2. Jesus was married to Mary Magdalene and the wedding was in Cana (John 2).
So the logic goes like this: A lot of people in Jesus day got married. Jesus went to a wedding, so he must have been married. And now that everyone is talking about Jesus being married, well it must be true. This is how urban legends get started - if it is consensus, then it is truth.
John 2:1 - - On the third day a wedding took place at Cana in Galilee. Jesus' mother was there, and Jesus and his disciples had also been invited to the wedding.
What sort of wedding is it when someone has to invite the groom and worse yet the grooms mother? Jesus and his disciples are guests. Jesus is unconcerned with the lack of wine for the banquet. Jesus leaves with his family and disciples and not his wife!
The Wedding Crashers [Invalid responses to above] I mentioned that one of the reasons some of these people even planned a wedding for Jesus is part of a reaction against the the perception of a dominant church doctrine regarding the marriage of Jesus. This is the scandal and cover-up that is a big part of the plot of DaVinci Code - A child of Jesus would undermine the critical notion of Christs divinity and therefore the Christian Church, which declared itself the sole vessel through which humanity could access the divine and gain entrance to the kingdom of heaven. The DaVinci Code, p. 254
So, there are some who want to defend the traditional position of an unmarried Jesus. They want to crash the idea of a wedding by pointing out that ...
1. Jesus is divine so he cannot be married with children
2. Jesus is high preist of the church and priests cannot be married
3. Jesus ordained celibacy.
On both sides of this issue are those who feel that a married Jesus with children would somehow undermine the divinity of Christ and the church. The arguments given above are not valid arguments. That is not to say that we must concede that Jesus was married, rather there are some assumptions of the wedding crashers about human relationships and marriage and ministry that are just as distorted as the view of the wedding planners. I propose a different view altogether and we need to be aware of how this whole scandal is a red herring . . .

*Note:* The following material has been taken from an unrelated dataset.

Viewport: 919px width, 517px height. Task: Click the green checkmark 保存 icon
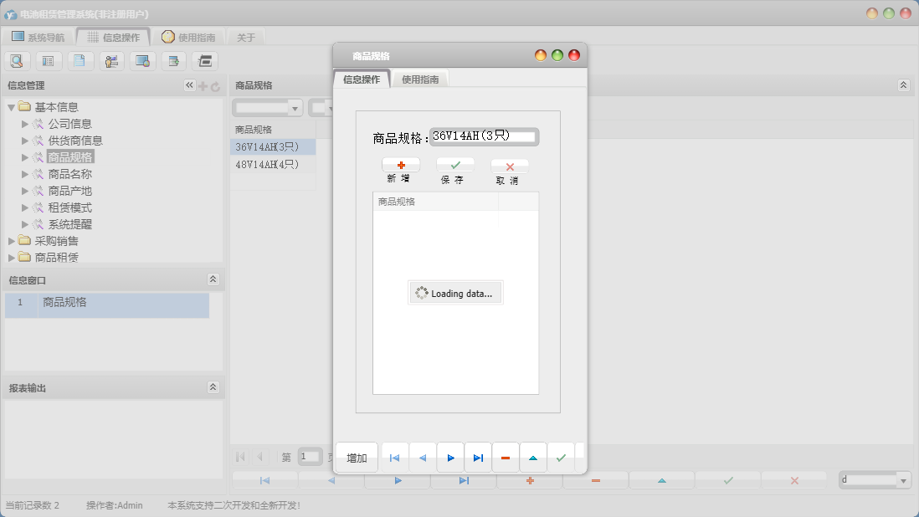coord(455,166)
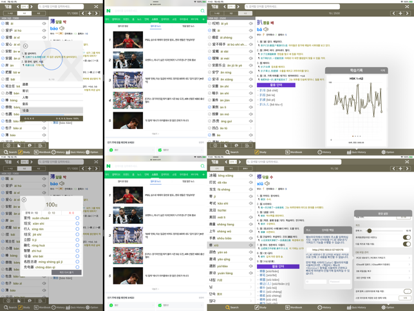Close the flashcard popup with the X icon
414x311 pixels.
pyautogui.click(x=25, y=46)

Red Herring Alert [There is no scandal!] A red herring refers to an irrelevant arguments that distracts you from the main point. The term apparently comes from fox hunting when a smoked red herring was dragged across the trail the hounds were on. The scent was misleading.
Jesus was unmarried, but in his teaching and in his life he has this to say about marriage ... What Jesus Taught and Lived [Read Matthew 19:1-15]
The point is devotion and dedication to God. If married devote it to God. There are too many marriages that are dedicated just to meeting individual needs. If single devote to God. Too many of us view being single as being broken or incomplete. It isnt marriage that makes a person complete God does. And God makes a marriage complete.
What the world and the church need today are disciples who are so devoted to Christ and the Kingdom of God that we are willing to challenge the expectations of culture as Jesus did. Maybe not with marriage (although that is a possibility) but what about the way we use our time and money? What if we bought a $20,000 car instead of a $30,000 car and gave the difference to the poor or to the church? What if we decided to use our own time to help children do better in school? What if we decided to visit a lonely person in the nursing home instead of going to a movie or what we rented a movie and invited friends to watch it with us? Not doing things so that we can suffer for Jesus ... but truly changing our outlook on life and the world and seeing it the way Jesus does.
What about the way we live our lives. Are we conformists? Or are we Christians? Not just being different and peculiar for that sake of not being like others, but taking to heart the call of discipleship that Jesus utters.
In conclusion, there is no evidence that Jesus was married. But Christ does have a bride. He is engaged to his bride to be the church. And the wedding day is always one day closer. You are invited to the wedding.